[Exercise prompt]:
Copy verbatim the block of lines in the entries below whose first line contains "Task: Click the green" and whose last line contains "Task: Open the Snapshots sidebar item". Leave out all other lines.

[Data items]
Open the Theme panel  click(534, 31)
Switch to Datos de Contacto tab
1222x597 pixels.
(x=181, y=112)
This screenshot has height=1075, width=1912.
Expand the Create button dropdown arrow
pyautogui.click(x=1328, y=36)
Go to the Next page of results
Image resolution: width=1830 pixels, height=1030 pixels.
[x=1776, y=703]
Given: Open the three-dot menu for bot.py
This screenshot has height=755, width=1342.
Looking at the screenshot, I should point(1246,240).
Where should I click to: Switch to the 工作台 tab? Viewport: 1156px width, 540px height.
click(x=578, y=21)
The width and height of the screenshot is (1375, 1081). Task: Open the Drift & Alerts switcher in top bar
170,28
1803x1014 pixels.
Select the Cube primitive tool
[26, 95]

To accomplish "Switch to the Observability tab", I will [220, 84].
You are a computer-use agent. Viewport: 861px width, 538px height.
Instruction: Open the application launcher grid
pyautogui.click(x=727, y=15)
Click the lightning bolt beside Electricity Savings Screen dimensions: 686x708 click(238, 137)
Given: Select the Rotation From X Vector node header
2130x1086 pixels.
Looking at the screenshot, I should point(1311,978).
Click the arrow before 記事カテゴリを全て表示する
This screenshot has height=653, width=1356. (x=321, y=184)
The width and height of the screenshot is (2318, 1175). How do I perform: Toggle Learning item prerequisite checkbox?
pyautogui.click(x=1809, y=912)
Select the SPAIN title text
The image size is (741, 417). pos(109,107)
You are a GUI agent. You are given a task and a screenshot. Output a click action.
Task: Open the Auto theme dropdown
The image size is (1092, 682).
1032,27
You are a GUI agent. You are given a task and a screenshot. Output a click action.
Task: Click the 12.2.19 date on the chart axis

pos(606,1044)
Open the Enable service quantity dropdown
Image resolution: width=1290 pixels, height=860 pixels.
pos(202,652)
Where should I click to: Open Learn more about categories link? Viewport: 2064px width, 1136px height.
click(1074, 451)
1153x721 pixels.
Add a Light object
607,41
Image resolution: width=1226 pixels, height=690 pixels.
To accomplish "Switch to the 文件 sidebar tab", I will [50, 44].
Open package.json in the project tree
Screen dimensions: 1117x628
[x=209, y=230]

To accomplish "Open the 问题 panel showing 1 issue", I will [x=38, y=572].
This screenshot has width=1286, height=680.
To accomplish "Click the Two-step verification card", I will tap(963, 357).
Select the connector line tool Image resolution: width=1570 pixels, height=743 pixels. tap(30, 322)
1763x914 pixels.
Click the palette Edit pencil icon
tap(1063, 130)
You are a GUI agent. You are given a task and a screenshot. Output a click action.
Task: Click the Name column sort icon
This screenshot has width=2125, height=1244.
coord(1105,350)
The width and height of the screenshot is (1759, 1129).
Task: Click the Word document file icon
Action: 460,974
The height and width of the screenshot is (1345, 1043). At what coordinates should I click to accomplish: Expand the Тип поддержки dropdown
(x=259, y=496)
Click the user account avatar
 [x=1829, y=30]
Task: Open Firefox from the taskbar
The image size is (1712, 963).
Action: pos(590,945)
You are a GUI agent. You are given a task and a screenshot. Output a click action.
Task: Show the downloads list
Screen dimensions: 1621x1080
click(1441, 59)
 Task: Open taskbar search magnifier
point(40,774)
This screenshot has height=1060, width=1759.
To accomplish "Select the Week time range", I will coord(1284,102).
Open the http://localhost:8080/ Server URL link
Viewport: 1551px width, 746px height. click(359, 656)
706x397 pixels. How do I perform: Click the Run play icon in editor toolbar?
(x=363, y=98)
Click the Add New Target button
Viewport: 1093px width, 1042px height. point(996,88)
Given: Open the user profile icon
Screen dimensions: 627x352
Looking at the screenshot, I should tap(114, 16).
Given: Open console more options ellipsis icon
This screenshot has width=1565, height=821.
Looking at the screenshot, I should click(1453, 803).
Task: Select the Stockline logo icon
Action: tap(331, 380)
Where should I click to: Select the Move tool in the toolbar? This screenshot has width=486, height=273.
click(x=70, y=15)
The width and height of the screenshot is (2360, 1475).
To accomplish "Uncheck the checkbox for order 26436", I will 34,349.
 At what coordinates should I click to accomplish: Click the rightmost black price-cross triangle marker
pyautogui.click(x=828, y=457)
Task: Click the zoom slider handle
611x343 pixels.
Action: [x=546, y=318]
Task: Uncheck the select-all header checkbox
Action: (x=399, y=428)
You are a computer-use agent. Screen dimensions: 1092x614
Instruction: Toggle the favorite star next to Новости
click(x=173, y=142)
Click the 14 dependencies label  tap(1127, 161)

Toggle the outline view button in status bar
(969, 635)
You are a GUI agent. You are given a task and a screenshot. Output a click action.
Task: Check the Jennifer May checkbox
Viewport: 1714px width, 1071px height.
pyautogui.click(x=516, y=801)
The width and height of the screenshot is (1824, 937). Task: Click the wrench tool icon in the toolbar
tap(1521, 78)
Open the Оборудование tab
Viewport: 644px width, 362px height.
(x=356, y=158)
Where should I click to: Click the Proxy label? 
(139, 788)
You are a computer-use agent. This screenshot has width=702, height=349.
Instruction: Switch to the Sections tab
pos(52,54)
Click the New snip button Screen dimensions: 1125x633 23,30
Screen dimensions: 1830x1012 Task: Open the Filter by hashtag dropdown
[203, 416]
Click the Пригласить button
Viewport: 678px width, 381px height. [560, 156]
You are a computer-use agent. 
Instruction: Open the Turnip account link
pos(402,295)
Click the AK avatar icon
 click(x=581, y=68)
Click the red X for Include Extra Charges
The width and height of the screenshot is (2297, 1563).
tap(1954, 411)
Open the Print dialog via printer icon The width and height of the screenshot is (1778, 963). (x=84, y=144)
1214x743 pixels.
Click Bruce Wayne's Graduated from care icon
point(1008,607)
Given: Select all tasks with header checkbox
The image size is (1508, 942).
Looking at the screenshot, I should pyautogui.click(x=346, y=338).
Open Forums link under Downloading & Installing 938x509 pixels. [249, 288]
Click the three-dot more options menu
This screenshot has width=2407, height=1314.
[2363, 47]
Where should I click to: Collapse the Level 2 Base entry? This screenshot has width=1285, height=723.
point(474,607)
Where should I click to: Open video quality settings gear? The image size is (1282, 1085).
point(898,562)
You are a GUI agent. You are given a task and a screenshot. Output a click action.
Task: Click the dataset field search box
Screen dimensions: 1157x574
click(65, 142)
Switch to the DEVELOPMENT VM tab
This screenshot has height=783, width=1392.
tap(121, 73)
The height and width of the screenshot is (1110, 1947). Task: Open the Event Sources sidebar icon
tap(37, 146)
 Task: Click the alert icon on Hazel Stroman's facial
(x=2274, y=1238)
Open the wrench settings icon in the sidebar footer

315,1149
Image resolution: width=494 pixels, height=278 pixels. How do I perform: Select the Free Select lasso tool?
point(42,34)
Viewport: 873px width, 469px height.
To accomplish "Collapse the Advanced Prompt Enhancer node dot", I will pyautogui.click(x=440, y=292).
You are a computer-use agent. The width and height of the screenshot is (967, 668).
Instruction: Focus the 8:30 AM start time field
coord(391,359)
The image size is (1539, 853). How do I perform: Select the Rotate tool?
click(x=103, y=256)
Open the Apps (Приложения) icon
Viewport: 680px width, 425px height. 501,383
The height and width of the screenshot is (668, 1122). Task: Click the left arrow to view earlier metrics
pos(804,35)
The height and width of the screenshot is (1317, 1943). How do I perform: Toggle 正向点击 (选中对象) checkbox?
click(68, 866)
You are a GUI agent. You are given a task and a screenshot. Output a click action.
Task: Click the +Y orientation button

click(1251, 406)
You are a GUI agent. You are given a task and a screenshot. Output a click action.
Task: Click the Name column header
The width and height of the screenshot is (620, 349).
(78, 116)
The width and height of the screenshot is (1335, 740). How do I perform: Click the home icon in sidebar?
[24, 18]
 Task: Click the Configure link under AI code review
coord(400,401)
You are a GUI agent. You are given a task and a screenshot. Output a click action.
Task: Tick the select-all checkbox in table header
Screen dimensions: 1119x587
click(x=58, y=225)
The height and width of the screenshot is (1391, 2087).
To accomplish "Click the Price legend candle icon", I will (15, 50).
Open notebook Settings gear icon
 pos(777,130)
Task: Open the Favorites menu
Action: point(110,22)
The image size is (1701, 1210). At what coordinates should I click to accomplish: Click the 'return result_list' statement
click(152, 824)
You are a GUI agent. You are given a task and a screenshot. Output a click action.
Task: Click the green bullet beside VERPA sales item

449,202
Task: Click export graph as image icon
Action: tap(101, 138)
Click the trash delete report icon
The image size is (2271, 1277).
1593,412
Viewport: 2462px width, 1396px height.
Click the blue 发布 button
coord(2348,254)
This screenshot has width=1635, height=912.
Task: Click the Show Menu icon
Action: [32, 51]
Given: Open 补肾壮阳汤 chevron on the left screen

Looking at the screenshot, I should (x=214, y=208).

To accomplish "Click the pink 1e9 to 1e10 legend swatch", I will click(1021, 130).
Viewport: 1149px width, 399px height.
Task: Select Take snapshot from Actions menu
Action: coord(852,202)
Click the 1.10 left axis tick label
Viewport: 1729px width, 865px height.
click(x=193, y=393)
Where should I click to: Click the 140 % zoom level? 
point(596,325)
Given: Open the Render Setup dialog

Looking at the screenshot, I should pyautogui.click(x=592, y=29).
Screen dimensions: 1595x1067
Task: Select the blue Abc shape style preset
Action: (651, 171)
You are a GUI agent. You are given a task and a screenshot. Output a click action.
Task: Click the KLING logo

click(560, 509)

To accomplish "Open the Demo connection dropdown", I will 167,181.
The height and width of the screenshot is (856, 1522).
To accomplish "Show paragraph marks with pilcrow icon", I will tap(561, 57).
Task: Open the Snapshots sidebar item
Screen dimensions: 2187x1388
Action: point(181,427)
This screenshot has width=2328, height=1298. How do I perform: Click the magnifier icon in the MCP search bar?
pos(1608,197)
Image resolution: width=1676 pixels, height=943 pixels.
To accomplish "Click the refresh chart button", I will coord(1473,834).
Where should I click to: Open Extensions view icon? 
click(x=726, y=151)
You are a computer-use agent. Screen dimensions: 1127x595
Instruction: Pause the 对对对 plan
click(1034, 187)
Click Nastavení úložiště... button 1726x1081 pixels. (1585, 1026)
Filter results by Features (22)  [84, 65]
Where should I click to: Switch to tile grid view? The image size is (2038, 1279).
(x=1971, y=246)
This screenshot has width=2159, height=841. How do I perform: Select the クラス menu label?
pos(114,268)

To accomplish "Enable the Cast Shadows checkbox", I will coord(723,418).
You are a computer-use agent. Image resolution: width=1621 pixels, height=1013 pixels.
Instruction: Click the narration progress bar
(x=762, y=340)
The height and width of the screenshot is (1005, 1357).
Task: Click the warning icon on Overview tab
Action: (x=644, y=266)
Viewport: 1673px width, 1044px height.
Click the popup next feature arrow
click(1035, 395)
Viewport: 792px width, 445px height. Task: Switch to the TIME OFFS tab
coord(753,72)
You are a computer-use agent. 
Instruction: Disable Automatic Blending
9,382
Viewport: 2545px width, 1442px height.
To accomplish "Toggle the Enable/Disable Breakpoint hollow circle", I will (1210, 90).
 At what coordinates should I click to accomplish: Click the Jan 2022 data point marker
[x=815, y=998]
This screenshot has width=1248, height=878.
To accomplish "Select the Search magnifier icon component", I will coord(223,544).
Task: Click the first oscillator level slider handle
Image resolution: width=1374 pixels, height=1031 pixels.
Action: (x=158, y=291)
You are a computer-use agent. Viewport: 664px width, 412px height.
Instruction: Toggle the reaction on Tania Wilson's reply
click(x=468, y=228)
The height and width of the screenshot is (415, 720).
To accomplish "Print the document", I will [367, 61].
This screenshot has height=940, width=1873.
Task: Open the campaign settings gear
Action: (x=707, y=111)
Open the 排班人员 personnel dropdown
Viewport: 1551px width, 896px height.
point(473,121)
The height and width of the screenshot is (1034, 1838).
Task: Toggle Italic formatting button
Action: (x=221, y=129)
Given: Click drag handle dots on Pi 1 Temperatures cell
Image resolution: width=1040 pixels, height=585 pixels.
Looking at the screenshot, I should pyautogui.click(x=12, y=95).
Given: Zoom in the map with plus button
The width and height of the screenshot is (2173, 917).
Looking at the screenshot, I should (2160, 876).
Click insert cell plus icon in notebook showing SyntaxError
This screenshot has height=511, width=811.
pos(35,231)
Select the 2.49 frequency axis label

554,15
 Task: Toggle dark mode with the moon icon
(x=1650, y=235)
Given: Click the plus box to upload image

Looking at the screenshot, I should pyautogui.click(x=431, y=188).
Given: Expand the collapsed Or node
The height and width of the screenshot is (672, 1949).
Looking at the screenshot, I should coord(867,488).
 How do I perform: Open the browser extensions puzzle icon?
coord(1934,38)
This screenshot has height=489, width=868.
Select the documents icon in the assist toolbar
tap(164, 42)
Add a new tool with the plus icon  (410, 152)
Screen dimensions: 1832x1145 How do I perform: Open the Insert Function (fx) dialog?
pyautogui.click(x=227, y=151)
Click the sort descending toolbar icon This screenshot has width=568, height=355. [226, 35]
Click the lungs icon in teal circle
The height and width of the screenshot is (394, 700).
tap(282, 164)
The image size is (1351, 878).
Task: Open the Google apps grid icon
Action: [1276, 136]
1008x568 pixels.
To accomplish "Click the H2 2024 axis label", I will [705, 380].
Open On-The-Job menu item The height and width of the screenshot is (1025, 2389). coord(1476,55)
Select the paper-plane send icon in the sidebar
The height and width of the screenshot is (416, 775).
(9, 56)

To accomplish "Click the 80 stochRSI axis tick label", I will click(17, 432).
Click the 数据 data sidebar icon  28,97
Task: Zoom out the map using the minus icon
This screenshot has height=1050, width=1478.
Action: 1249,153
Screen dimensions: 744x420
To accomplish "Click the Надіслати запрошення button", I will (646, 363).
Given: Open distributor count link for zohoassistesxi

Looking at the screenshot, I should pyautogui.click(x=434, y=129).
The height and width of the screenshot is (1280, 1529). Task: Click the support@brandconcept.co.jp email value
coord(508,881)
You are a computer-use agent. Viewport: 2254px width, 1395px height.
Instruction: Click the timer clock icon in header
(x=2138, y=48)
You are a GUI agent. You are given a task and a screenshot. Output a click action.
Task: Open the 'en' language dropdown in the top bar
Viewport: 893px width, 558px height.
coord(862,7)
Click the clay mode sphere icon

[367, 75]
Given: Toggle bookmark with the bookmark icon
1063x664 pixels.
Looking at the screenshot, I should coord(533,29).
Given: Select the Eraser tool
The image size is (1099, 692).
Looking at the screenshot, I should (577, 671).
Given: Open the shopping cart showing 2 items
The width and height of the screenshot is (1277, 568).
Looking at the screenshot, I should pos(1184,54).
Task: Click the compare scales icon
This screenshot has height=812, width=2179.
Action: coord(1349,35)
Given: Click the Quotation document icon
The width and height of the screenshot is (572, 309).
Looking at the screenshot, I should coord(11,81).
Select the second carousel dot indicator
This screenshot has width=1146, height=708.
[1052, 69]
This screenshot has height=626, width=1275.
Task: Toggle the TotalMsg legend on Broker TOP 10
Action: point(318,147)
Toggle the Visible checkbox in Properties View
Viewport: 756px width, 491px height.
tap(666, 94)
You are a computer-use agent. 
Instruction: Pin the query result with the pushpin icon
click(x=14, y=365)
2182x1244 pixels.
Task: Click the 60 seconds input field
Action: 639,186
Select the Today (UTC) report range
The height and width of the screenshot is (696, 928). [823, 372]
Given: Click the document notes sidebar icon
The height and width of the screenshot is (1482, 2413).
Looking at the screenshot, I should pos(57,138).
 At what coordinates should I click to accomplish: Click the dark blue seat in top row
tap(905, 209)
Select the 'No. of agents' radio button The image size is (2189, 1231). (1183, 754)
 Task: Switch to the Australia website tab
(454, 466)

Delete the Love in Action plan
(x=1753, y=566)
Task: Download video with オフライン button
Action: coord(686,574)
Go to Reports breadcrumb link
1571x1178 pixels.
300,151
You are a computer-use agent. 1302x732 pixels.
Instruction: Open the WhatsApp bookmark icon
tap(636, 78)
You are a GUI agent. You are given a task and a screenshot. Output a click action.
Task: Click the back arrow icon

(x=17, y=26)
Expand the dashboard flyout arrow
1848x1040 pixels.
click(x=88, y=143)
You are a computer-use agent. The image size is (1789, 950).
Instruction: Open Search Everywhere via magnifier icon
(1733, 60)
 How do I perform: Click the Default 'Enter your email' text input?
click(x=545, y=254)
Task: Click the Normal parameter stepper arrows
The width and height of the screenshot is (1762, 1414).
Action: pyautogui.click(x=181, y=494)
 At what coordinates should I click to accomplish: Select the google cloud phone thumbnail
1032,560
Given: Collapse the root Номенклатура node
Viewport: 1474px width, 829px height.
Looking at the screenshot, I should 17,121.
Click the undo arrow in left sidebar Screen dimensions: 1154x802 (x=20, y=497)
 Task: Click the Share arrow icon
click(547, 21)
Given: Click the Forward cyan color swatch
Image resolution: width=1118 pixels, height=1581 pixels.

[Output for this task]:
Task: Click the green bullet beside VERPA sales item

449,202
Task: Click export graph as image icon
Action: tap(101, 138)
Click the trash delete report icon
The image size is (2271, 1277).
1593,412
Viewport: 2462px width, 1396px height.
Click the blue 发布 button
coord(2348,254)
This screenshot has width=1635, height=912.
Task: Click the Show Menu icon
Action: [32, 51]
Given: Open 补肾壮阳汤 chevron on the left screen

Looking at the screenshot, I should (x=214, y=208).

To accomplish "Click the pink 1e9 to 1e10 legend swatch", I will click(1021, 130).
Viewport: 1149px width, 399px height.
Task: Select Take snapshot from Actions menu
Action: coord(852,202)
Click the 1.10 left axis tick label
Viewport: 1729px width, 865px height.
click(x=193, y=393)
Where should I click to: Click the 140 % zoom level? 
point(596,325)
Given: Open the Render Setup dialog

Looking at the screenshot, I should pyautogui.click(x=592, y=29).
Screen dimensions: 1595x1067
Task: Select the blue Abc shape style preset
Action: (651, 171)
You are a GUI agent. You are given a task and a screenshot. Output a click action.
Task: Click the KLING logo

click(560, 509)

To accomplish "Open the Demo connection dropdown", I will 167,181.
The height and width of the screenshot is (856, 1522).
To accomplish "Show paragraph marks with pilcrow icon", I will tap(561, 57).
Task: Open the Snapshots sidebar item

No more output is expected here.